No nível atômico, no entanto, quem governa os fenômenos físicos
é a mecânica quântica. As
conexões entre mecânica quântica e computação começaram a ser
formalizadas no início dos anos 1980, e acabaram por originar um novo e
excitante campo de pesquisa: a
computação quântica e informação quântica. Nesta área,
estudam-se os meios pelos quais a computação e a informação podem ser
manipulados através das propriedades quânticas dos sistemas. A unidade
da informação quântica, o quantum bit,
ou qbit, pode ser
representada por diversos sistemas físicos: a polarização de fótons,
os níveis de energia de um átomo, a direção de um spin de um núcleo,
os níveis de energia de um elétron aprisionado em um poço quântico,
etc. Todos esses são
sistemas quânticos; compare-os com a representação clássica de um bit! A
computação quântica não é, como alguns podem – erroneamente –
pensar mais uma dentre muitas tentativas de substituição de uma
tecnologia (a dos semicondutores) em vias de esgotamento.
Trata-se de um novo paradigma de computação, que pode ter
(e provavelmente terá) profundas
conseqüências, não só para a tecnologia, mas também para a teoria da
informação, para a ciência da computação, e para a própria mecânica
quântica. O melhor exemplo disso é o famoso algoritmo quântico de
fatoração, o algoritmo de Shor (descoberto em 1994 pelo físico norte
ameriacano Peter Shor). O algoritmo de Shor é capaz de fatorar um número
inteiro de n bits em um tempo
polinomial em n, em
contraste com o melhor algoritmo clássico, que realiza a mesma tarefa em tempo
exponencial em n. Existem
pelo menos duas conseqüências importantes desse fato. Primeiro a tecnológica:
por ser uma tarefa difícil, a fatoração de números inteiros grandes é
a base dos sistemas criptográficos de segurança. Um computador quântico
poderia facilmente decifrar todos esses sistemas em apenas alguns minutos.
Segredos de Estado, transações financeiras, segredos militares,
etc., se tornarão públicos da noite para o dia! Segundo, em ciência da
computação: acredita-se que
não exista algoritmo clássico capaz de fatorar números grandes em tempo
polinomial em n, como o faz o
algoritmo de Shor. Portanto, computadores quânticos não podem ser
simulados eficientemente por máquinas de Turing clássicas, o que afeta
os alicerces da computação clássica! Acredita-se (ainda sem demonstração)

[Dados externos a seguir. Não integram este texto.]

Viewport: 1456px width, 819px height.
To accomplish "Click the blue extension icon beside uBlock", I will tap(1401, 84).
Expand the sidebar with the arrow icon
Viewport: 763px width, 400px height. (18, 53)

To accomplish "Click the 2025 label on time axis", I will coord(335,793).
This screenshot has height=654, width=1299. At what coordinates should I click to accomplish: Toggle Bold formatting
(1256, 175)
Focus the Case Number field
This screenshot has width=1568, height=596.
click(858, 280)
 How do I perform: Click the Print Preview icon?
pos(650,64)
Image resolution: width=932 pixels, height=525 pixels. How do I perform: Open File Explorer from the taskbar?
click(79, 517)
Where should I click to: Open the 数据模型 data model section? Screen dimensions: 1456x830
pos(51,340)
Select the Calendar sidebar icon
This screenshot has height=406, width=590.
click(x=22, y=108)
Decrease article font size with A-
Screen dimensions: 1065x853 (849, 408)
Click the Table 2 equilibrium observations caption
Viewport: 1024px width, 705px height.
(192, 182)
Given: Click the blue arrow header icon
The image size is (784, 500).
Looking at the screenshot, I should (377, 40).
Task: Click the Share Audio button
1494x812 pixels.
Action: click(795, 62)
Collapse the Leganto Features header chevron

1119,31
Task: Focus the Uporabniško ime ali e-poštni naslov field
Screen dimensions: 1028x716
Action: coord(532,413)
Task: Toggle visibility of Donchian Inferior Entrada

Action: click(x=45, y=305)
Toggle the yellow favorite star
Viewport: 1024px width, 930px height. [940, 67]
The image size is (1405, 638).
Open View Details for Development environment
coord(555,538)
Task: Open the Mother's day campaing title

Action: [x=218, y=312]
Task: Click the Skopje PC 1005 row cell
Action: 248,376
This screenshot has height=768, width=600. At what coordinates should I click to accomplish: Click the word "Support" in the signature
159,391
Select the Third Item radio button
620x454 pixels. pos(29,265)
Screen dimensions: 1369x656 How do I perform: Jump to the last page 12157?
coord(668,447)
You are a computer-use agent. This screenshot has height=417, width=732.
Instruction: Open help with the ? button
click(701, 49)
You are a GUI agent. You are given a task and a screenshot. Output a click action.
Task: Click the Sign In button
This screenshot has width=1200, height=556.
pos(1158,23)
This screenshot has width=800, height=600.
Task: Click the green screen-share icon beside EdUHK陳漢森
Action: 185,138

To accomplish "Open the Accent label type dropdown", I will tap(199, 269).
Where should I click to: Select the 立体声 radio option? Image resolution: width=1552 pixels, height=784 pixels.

que muitos outros problemas da mesma classe de complexidade que o problema
da fatoração possam vir a ser resolvidos eficientemente por computadores
quânticos, e isso levará a uma revolução na computação e na matemática
pura. A
boa notícia é que vários protótipos de computadores quânticos já
foram testados com sucesso em muitos laboratórios pelo mundo, inclusive
no Brasil. No entanto, a computação quântica em larga escala permanece
um sonho, que para se tornar realidade exigirá esforço permanente,
financiamento consistente da pesquisa básica e muito tempo e dedicação
em pesquisa. Este é seguramente um preço que vale a pena ser pago.